Bien que situé dans un monde moderne et réaliste, le village où vivent Larysa et Scar semble niché dans une forêt idyllique, plongée dans une brume fantasmagorique. L’écho d’un conflit armé tout proche plane sur le quotidien des habitants, mais c’est comme si un souffle magique venait par moments rééquilibrer cette atmosphère de terreur. Dans cette histoire vue à hauteur de jeunes adolescents, les enfants vagabondent en dehors de leur chaumière, tandis que les adultes ressemblent encore à des géants et que les grand-mères sont d’odieuses marâtres sorties d’une fable.
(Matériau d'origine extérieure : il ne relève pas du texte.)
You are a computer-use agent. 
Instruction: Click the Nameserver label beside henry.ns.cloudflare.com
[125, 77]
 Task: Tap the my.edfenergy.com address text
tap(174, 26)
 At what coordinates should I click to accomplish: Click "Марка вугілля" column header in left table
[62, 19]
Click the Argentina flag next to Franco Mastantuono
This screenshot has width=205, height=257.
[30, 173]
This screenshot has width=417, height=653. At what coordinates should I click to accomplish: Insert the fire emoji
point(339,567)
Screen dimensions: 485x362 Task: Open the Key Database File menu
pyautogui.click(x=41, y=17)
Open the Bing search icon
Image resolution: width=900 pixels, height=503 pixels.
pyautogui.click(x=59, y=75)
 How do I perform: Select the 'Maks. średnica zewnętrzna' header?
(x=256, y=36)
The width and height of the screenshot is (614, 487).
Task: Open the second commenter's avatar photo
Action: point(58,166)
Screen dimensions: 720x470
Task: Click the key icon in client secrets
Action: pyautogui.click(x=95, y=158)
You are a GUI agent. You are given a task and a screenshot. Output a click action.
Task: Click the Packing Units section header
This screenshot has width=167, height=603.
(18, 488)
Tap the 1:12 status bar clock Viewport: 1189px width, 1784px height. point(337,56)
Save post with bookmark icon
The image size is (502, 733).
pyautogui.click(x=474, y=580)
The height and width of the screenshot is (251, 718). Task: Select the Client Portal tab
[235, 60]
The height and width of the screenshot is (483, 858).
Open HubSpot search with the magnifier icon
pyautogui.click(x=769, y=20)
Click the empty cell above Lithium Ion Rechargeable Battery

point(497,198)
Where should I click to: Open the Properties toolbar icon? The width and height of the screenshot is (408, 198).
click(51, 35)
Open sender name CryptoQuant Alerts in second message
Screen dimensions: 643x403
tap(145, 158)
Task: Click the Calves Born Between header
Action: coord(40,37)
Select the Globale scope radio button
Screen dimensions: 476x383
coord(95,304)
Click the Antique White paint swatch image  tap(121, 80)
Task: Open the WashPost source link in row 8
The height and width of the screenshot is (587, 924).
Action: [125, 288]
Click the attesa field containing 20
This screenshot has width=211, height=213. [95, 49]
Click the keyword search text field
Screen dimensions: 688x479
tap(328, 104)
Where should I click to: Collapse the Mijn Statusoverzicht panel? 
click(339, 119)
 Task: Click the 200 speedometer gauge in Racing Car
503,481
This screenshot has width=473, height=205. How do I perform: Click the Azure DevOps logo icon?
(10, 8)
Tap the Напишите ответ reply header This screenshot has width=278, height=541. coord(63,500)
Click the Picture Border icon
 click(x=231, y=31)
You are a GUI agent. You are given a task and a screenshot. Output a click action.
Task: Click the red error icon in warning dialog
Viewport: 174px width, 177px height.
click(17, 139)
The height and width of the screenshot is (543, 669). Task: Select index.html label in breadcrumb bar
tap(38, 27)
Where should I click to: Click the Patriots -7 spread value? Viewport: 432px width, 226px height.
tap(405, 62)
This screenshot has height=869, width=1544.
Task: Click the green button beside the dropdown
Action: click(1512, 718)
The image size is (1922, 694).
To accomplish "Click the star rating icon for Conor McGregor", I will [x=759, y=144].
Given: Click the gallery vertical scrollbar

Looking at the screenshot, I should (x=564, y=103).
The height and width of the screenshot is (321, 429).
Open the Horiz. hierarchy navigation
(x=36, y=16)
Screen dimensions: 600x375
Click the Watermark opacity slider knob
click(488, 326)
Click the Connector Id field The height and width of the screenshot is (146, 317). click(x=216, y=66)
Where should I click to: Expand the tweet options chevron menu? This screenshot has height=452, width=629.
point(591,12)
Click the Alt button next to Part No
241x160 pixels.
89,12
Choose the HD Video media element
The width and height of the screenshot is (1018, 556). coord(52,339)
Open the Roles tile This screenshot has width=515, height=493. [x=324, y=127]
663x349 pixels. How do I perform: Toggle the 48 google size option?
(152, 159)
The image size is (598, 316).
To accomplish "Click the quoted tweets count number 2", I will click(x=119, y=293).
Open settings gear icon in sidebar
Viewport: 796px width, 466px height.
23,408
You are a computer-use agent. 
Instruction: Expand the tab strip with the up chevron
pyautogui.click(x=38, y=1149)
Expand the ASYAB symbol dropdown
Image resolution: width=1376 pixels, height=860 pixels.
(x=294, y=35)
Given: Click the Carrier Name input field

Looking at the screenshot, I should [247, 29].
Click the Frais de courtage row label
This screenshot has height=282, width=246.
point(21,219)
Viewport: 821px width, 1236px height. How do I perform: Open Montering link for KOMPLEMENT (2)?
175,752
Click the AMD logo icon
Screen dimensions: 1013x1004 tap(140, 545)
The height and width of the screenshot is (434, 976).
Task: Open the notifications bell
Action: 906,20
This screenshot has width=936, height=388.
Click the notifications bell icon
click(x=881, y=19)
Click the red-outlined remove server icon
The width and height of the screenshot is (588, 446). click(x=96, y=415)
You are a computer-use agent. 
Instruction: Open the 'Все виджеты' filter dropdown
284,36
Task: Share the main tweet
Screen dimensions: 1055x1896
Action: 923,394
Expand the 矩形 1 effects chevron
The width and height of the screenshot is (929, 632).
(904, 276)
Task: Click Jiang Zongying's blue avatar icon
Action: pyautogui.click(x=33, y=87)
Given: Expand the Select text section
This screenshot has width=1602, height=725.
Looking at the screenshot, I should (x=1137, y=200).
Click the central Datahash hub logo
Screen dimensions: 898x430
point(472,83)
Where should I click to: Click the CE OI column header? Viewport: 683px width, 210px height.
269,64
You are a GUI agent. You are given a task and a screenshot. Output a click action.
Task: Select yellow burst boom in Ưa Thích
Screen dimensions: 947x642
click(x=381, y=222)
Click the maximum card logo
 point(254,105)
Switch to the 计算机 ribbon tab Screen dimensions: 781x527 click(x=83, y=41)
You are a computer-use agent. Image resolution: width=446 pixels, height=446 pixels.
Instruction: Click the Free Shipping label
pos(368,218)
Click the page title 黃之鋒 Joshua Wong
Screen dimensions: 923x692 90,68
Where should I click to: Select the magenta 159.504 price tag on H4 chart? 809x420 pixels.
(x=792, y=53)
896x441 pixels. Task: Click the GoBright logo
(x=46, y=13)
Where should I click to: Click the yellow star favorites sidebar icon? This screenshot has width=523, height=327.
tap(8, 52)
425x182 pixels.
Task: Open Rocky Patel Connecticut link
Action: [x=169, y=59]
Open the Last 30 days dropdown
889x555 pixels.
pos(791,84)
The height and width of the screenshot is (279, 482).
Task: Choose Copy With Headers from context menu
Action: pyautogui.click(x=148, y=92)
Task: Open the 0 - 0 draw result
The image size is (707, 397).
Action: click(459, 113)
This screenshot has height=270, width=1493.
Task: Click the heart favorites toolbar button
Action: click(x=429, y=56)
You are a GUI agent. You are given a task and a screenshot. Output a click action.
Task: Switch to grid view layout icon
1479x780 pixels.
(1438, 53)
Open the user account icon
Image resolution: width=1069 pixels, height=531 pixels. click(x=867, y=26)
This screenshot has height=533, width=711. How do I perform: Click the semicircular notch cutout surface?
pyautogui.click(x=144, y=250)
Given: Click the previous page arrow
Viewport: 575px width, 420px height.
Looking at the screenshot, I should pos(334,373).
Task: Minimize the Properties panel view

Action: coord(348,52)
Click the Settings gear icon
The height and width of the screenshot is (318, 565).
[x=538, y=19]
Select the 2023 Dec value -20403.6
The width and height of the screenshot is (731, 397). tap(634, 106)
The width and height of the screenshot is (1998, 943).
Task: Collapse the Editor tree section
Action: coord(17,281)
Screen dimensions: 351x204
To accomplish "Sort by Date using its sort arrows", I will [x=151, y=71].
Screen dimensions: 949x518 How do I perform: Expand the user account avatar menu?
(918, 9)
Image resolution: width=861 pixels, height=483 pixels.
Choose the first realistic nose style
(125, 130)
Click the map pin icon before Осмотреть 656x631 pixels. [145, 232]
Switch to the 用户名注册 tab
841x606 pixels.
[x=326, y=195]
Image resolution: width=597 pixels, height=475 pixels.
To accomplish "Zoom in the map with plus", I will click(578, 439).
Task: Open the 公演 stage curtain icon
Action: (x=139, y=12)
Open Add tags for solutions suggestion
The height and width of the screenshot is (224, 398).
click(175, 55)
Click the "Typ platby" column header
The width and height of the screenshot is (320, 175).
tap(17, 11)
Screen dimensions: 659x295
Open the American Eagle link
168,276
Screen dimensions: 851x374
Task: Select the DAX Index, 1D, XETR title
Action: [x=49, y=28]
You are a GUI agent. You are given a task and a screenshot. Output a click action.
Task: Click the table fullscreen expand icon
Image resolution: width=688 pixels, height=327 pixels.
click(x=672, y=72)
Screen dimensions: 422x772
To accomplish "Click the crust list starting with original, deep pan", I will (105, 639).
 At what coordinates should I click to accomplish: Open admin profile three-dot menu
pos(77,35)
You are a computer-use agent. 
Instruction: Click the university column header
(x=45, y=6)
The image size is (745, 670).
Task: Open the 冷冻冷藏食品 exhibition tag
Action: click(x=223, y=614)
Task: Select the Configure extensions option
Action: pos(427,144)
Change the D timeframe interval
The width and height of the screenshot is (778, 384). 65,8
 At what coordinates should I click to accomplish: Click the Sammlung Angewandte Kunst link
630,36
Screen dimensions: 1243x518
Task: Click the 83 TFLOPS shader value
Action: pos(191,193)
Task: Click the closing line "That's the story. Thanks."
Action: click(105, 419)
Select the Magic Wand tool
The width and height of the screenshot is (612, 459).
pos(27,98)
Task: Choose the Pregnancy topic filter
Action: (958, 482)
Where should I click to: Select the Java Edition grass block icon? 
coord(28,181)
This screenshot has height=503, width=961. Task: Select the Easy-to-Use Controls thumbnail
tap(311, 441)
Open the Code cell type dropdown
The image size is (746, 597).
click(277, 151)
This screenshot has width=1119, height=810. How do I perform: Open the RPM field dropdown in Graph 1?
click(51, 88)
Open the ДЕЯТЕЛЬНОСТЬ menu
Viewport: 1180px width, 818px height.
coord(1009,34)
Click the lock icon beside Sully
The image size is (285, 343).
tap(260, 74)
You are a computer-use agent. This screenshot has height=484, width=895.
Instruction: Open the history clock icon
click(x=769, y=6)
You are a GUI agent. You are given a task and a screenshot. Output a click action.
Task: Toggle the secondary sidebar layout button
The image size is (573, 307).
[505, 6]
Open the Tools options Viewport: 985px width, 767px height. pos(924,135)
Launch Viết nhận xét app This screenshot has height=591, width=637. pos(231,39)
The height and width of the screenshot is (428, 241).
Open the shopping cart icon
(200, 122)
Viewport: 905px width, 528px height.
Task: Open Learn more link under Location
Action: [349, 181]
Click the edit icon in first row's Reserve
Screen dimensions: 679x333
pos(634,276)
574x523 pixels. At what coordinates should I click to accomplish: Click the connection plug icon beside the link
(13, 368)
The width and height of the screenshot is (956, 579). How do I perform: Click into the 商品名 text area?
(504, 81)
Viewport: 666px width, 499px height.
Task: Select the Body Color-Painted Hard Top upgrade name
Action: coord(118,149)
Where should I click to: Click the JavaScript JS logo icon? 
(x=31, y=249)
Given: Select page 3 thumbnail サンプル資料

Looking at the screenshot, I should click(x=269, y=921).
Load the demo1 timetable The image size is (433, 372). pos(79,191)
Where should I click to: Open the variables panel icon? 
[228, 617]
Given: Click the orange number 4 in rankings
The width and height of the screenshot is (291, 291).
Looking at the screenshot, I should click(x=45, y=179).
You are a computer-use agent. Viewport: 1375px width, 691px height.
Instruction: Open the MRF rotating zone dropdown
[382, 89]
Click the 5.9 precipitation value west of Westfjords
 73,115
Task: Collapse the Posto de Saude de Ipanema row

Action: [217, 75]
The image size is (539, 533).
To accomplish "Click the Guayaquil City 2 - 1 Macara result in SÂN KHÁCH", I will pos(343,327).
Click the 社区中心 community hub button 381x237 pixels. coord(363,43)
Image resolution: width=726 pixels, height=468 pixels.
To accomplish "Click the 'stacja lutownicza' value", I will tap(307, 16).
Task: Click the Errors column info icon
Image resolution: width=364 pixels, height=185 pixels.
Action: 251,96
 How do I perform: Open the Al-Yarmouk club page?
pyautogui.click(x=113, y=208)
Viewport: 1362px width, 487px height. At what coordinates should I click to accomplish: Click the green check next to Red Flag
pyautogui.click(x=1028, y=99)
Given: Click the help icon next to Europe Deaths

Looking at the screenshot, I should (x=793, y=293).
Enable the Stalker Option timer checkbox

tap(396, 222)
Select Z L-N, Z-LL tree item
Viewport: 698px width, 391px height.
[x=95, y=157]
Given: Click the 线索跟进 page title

Si Marysia Nikitiuk utilise ainsi les figures du conte de fée, c’est à la fois pour faire donner une dimension épique à cette histoire d’extase amoureuse (et en effet, quel souffle plane sur le film!), mais aussi pour la soumettre à la menace d’une tension quasi-surnaturelle.

Car dans When the Trees Fall, le merveilleux n’est jamais naïf. Si les chevaux sauvages courent au ralenti dans le superbe étang du village, ils se noient parfois dans sa vase, et les fleurs du jardin peuvent vite devenir des fleurs mortuaires. Comme tous les récits d’amour fou, la relation entre Larysa et Scar possède en elle le germe de la catastrophe. Marysia Nikitiuk n’élude pas la violence du monde qu’elle dépeint, qu’elle soit morale ou physique (au détour d’une scène de liesse, une femme se fait battre dans un rire général). Une violence qui envoie les tout jeunes garçons à la guerre, comme celle qui enferme les jeunes filles dans la prison des traditions. Des destinées de conte de fée, mais qu’est-ce qui a changé dans le monde contemporain?

Dans la première partie du film, ce sont les personnages masculins qui semblent écrasés par le fatum de la tragédie, tandis que les filles se perdent dans un monde de fantaisie et de désirs charnels fou. Puis progressivement, l’équilibre s’inverse: les garçons reviennent du conflit en âge de se marier, mais ces unions-là viennent mettre un terme brutal aux rêveries féminines. Ces dimensions s’entrechoquent dans un finale étourdissant, l’une des plus belles fins de film vues récemment, qui montre que l’imaginaire est la clé des prisons dans laquelle on enferme les jeunes filles.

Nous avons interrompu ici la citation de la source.